Der Fahrrad-Boom in Deutschland hält an: Der Zweirad-Industrie-Verband hat nun spannende Zahlen rund ums Rad für 2020 zusammen gestellt.

Nicht nur große Lücken in den Showrooms der Fahrradhändler im vergangenen Sommer haben es belegt: Radfahren boomt in Deutschland und weltweit. Diese Entwicklung belegen nicht nur die vollen Radwege am Wochenende, sondern objektiv die Marktzahlen der Fahrradbranche aus 2020. Wir geben eine Übersicht über die aktuellen Verkaufs- und Umsatzzahlen und ordnet die Zahlen ein.

1) 5,04 Millionen verkaufte Fahrräder

Im Coronajahr galt das Fahrrad als einer der wenigen Gewinner – das unterstreichen die aktuellen Zahlen des Zweirad-Industrie-Verbandes (ZIV). So wurden in Deutschland 2020 5,04 Millionen Fahrräder verkauft und somit deutlich mehr als noch 2019. Der Zuwachs entspricht rund 17 Prozent. „Gefragt waren Räder aus allen Segmenten: vom E‑Bike bis zum Kinderrad, vom City-Rad bis zum Mountainbike. Viele unserer Fachhandelspartner:innen freuten sich im vergangenen Sommer über eine überdurchschnittlich hohe Nachfrage bis hin zu teilweise ausverkauften Lagern“, sagt Jacob von Hacht, Geschäftsführer beim Fahrradhersteller Stevens. Laut Ernst Brust, Geschäftsführer beim ZIV, wird diese Entwicklung weitergehen: „Fahrrad und E‑Bike werden auch in Zukunft an Bedeutung gewinnen. “

2) 1,95 Millionen verkaufte E‑Bikes

Der Boom der Elektroräder ist ungebrochen und hat 2020 mit 1,95 Millionen verkaufter Exemplare ein weiteres Rekordergebnis eingefahren, wie die Zahlen des ZIV zeigen. Bereits 2019 wurden 1,4 Millionen Elektroräder verkauft und somit mehr als Diesel-Pkws. Elektrifiziert werden mittlerweile so gut wie alle Radgattungen. Im Jahr 2020 wurden somit nochmals 43,4 Prozent mehr E‑Bikes verkauft als im Jahr 2019. „Wir rechnen damit, dass in etwa zwei Jahren jedes zweite in Deutschland verkaufte Fahrrad ein E‑Bike sein wird“, prognostiziert Dr. Thomas Leicht, Leiter E‑Bike-Systeme bei Brose. Insgesamt 7,1 Millionen E‑Bikes sind mittlerweile in Deutschland unterwegs.

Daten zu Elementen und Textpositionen
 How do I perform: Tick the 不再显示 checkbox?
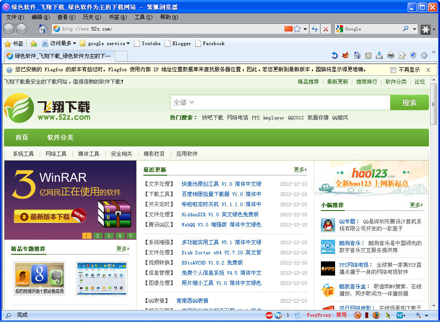click(x=393, y=70)
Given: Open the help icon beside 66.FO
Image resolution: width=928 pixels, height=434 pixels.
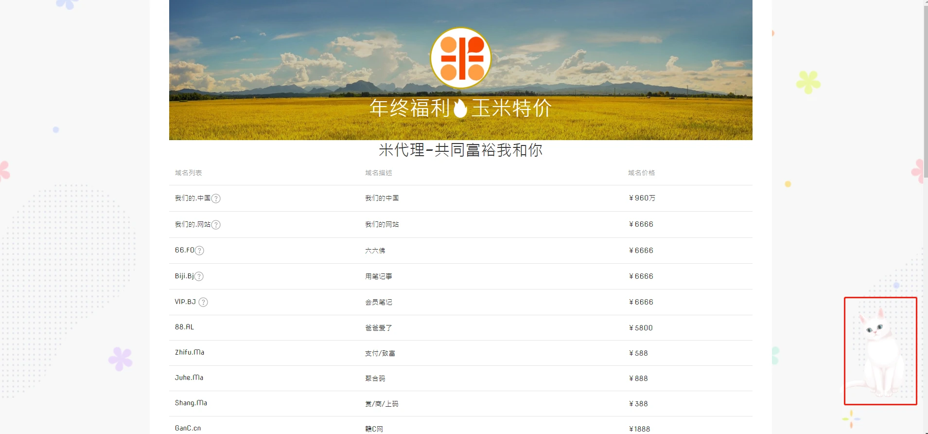Looking at the screenshot, I should [199, 251].
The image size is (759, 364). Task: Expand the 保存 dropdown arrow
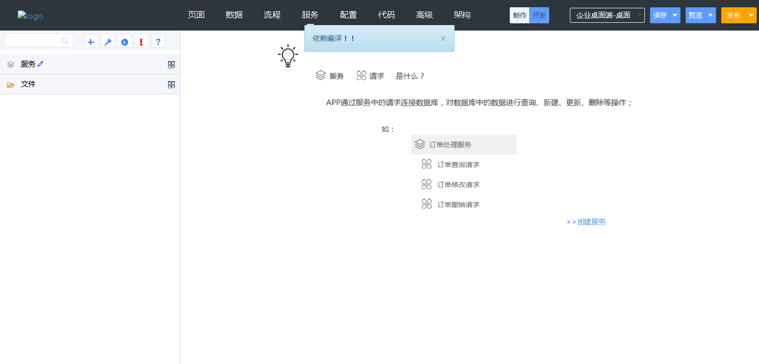(x=675, y=16)
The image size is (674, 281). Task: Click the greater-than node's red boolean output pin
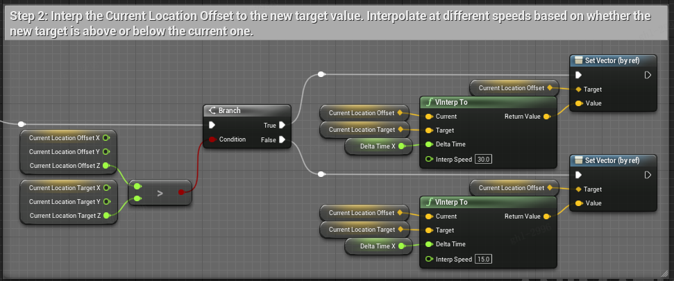pyautogui.click(x=182, y=192)
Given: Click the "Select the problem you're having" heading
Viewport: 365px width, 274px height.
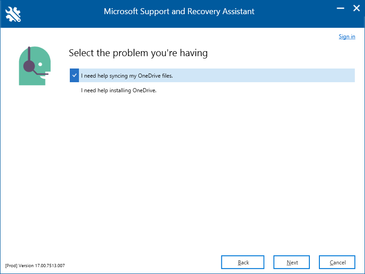Looking at the screenshot, I should click(138, 53).

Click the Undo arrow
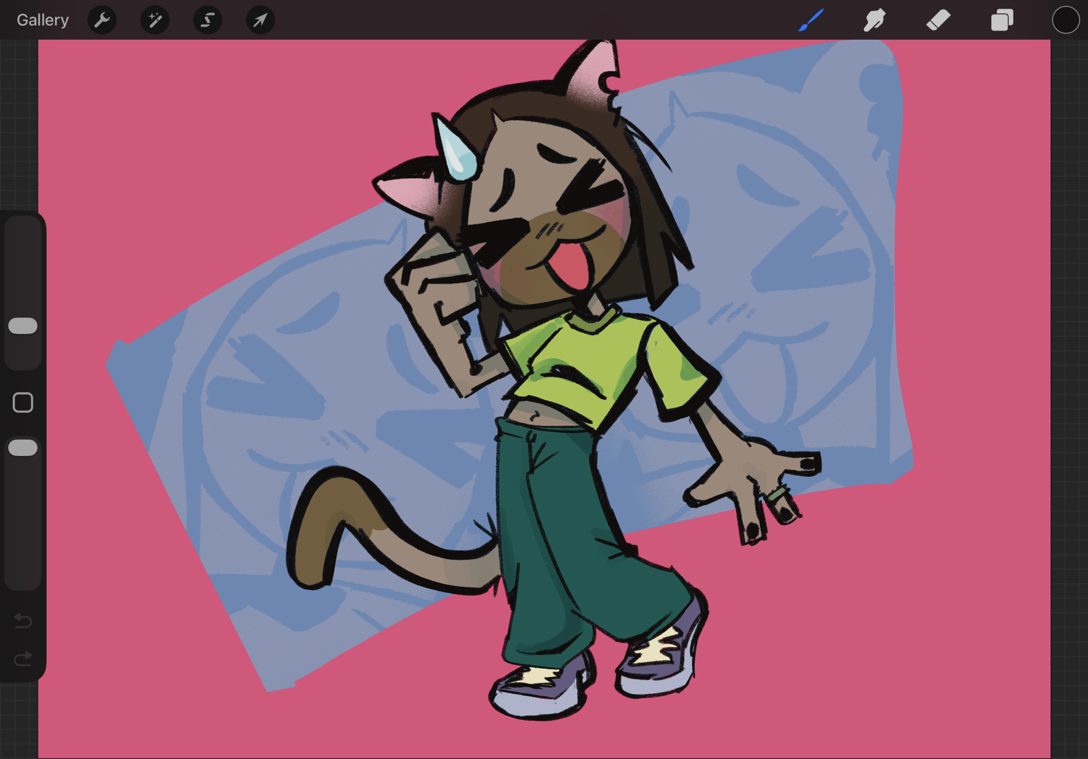pyautogui.click(x=23, y=620)
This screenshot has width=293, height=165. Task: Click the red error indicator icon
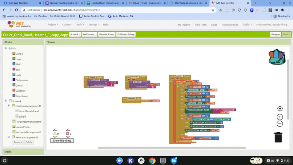coord(68,134)
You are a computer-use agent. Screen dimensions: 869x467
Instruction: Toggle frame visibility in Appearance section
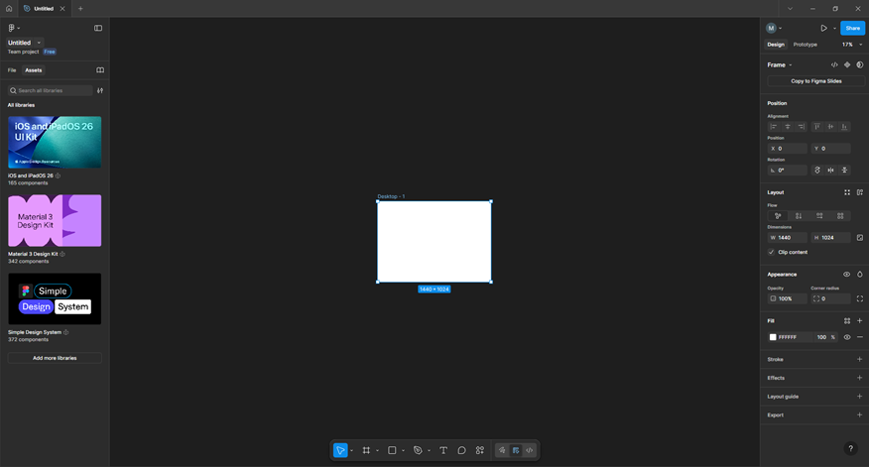coord(846,275)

- _AUFGABEN_:
(1) Erkläre anhand des Textes über den Fahrrad-Boom, woran sich zeigt, dass Radfahren in Deutschland boomt.
(2) Nenne alle Personen, die im Text über den Fahrrad-Boom zitiert werden, jeweils mit ihrer dort genannten Funktion.
(3) Setze den Text über den Fahrrad-Boom im Anschluss an seinen letzten Satz fort.

- _LÖSUNGEN_:
(1) Belegt wird der Boom durch große Lücken in den Showrooms der Fahrradhändler im vergangenen Sommer und durch die vollen Radwege am Wochenende. Objektiv zeigen ihn die Marktzahlen der Fahrradbranche aus 2020.

(2)
- Jacob von Hacht, Geschäftsführer beim Fahrradhersteller Stevens
- Ernst Brust, Geschäftsführer beim ZIV
- Dr. Thomas Leicht, Leiter E‑Bike-Systeme bei Brose

(3)
3) 1.279 Euro für ein neues Fahrrad

Der Durchschnittspreis für ein neu gekauftes Fahrrad liegt in Deutschland laut ZIV mittlerweile bei 1.279 Euro und hat somit erstmals die 1.000-Euro-Marke geknackt. Zum Vergleich: 2014 lag der Durchschnittspreis noch bei 528 Euro und hat sich in den letzten Jahren deutlich mehr als verdoppelt. Das liegt einerseits natürlich an der wachsenden Nachfrage nach E‑Bikes, aber auch an einem wachsenden Qualitätsverständnis der Kunden. „Preise von 2.500 Euro aufwärts sind bei E‑Bikes bereits Normalität und werden von Kund:innen gerne und bereitwillig bezahlt, da sie Qualität wollen“, sagt Anja Knaus, Pressesprecherin beim E‑Bike-Pionier Flyer.

4) 3,73 Millionen importierte Räder

Aufgrund der aktuell angespannten Situation in den Lieferketten stellt sich die Frage, woher der deutsche Fahrradmarkt seine Fahrräder und E‑Bikes bezieht. 3,73 Millionen Fahrräder und E‑Bikes wurden im letzten Jahr importiert. Länder wie Kambodscha (22 Prozent) und Bangladesch (acht Prozent) liegen an der Spitze. Über die letzten Jahre lässt sich jedoch eine Rückholung der Produktion nach Europa feststellen. So haben sich Produktionsstätten in Portugal, Ungarn, Bulgarien oder Polen als Alternativen mit kurzen Transportwegen herausgestellt. Der Anteil der in Deutschland produzierten Räder lag im letzten Jahr bei 2,2 Millionen Fahrzeugen.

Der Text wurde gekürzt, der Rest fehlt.